(Saved data entries)
+ + +

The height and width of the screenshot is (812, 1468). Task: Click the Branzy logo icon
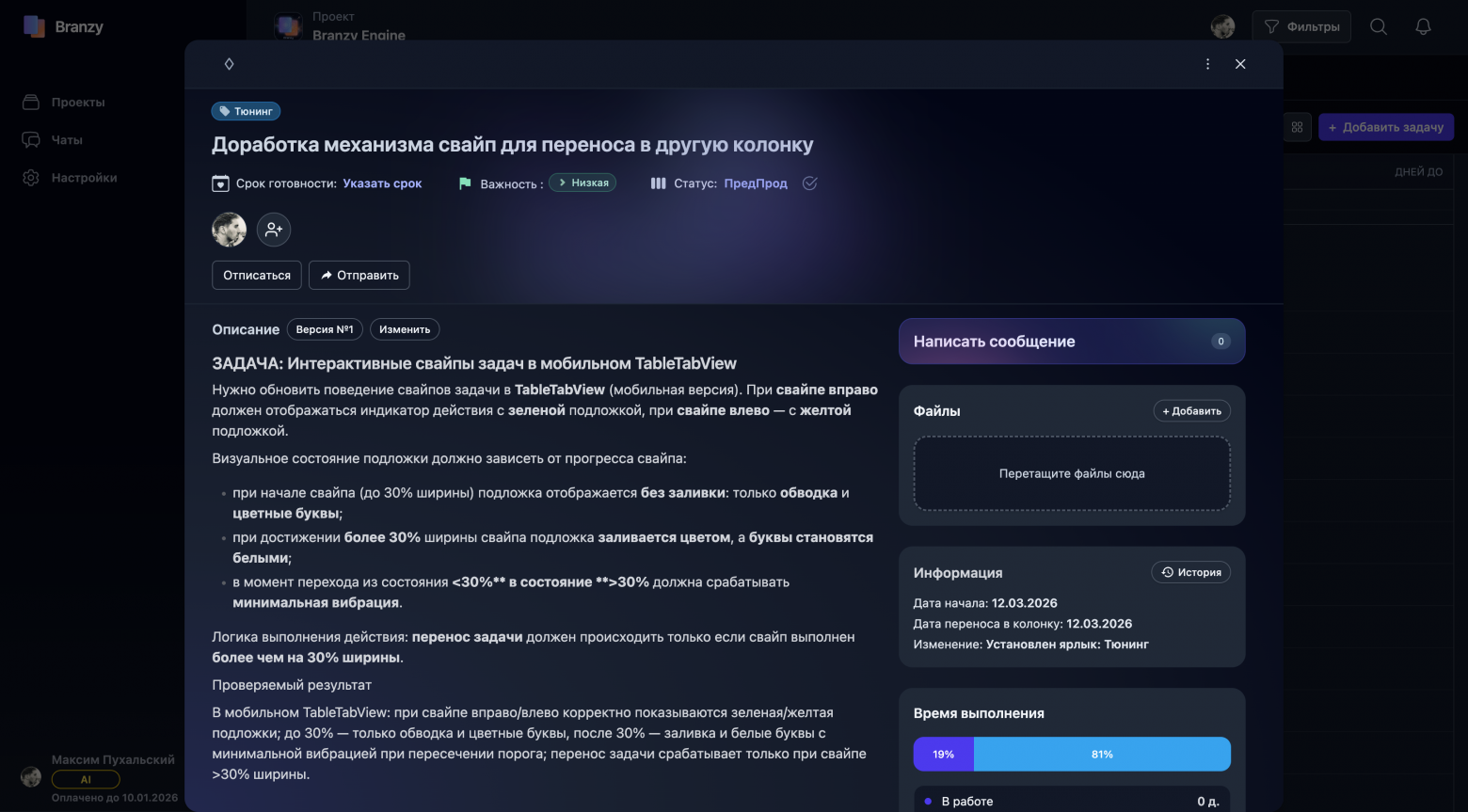(34, 25)
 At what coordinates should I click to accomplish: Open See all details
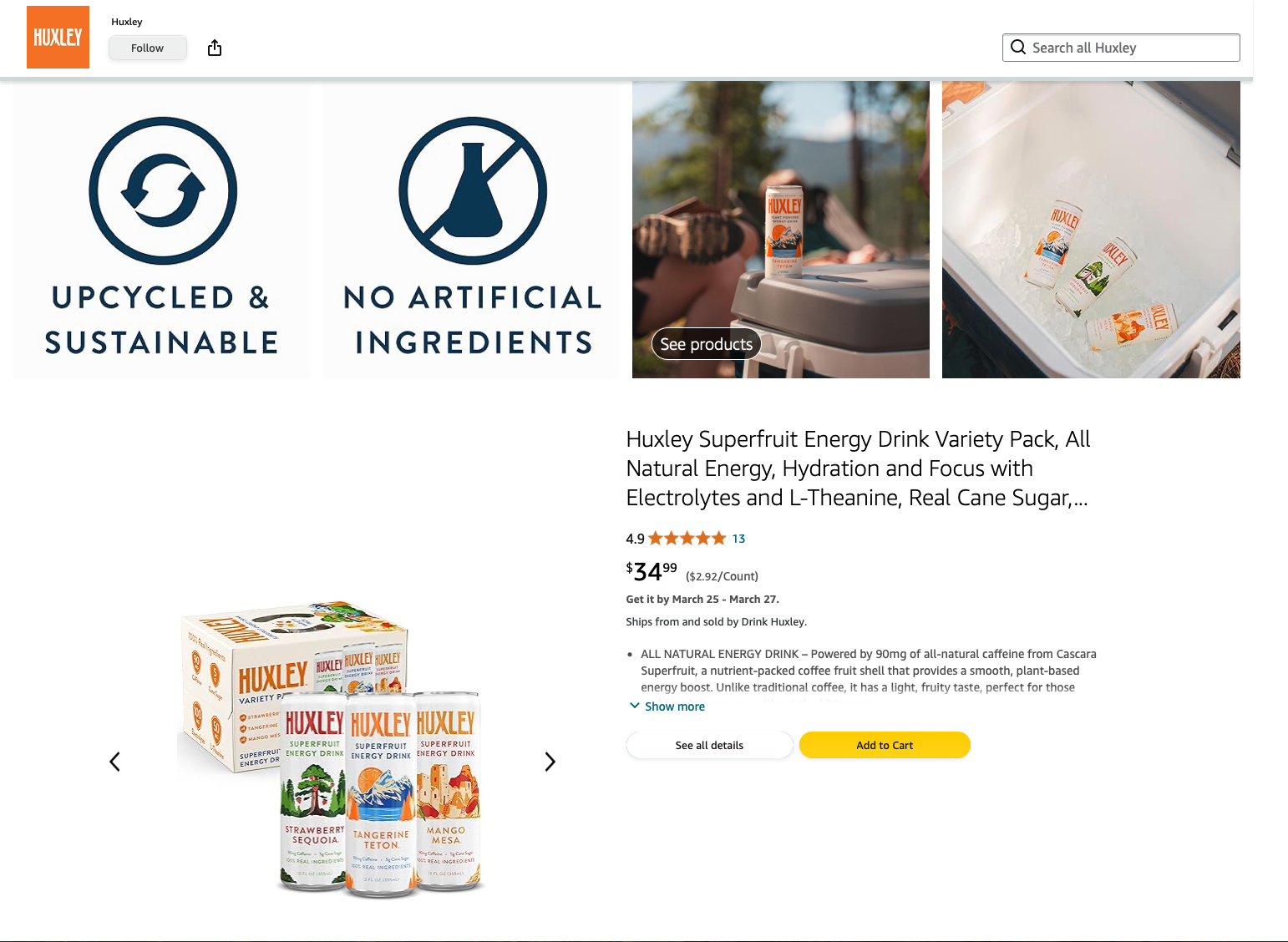(709, 745)
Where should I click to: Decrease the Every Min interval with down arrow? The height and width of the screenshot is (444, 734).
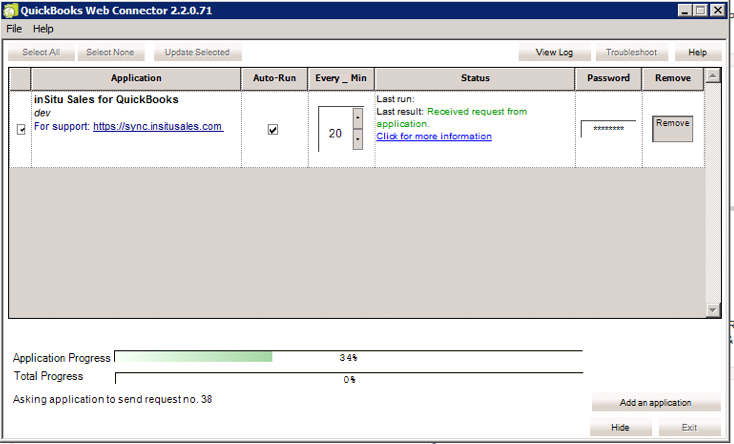click(358, 141)
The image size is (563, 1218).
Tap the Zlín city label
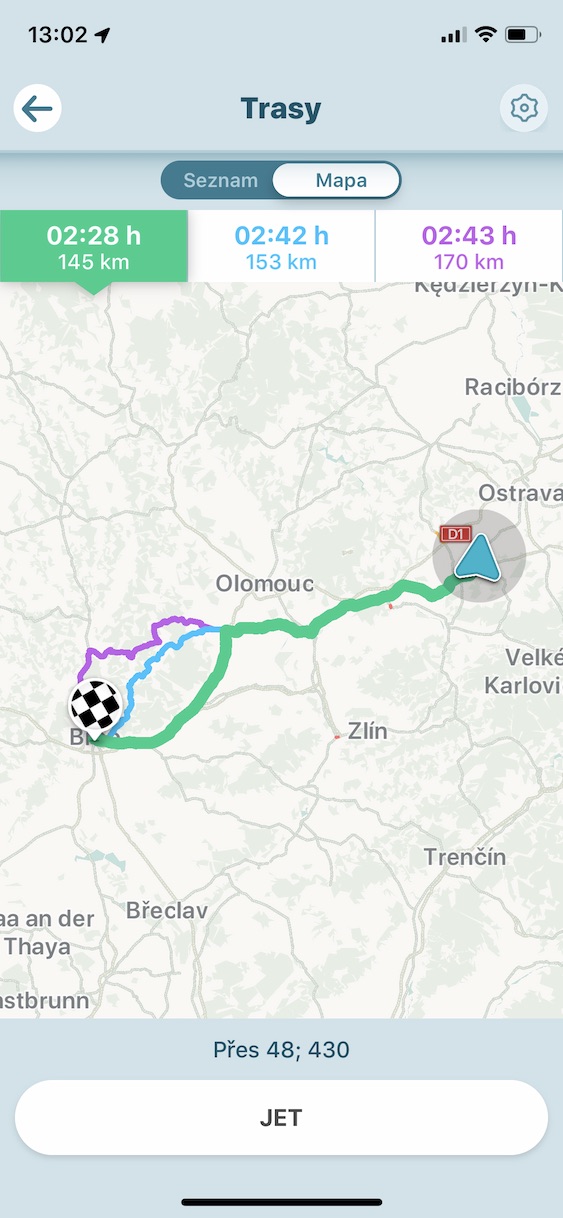(x=366, y=732)
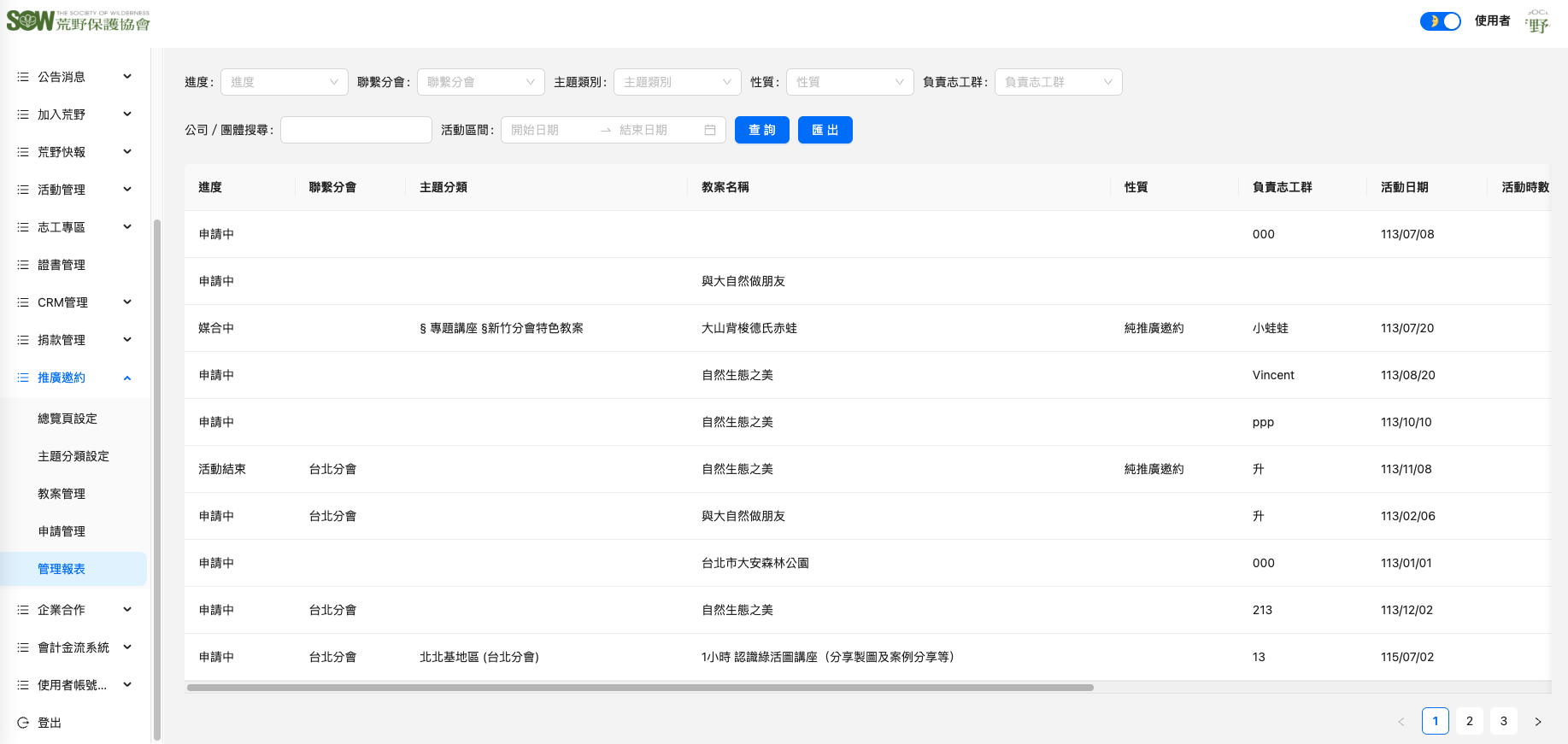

+ + +

#### TASK STATEMENT:
From the line with "At what coordinates" to the last line above, restate each line word for word, but skip the pictures.

#### OUTPUT OF THE EXERCISE:
 At what coordinates should I click to accomplish: Open See all details
(709, 745)
Where should I click to: Decrease the Every Min interval with down arrow? The height and width of the screenshot is (444, 734).
click(358, 141)
The image size is (563, 1218).
Tap the Zlín city label
(x=366, y=732)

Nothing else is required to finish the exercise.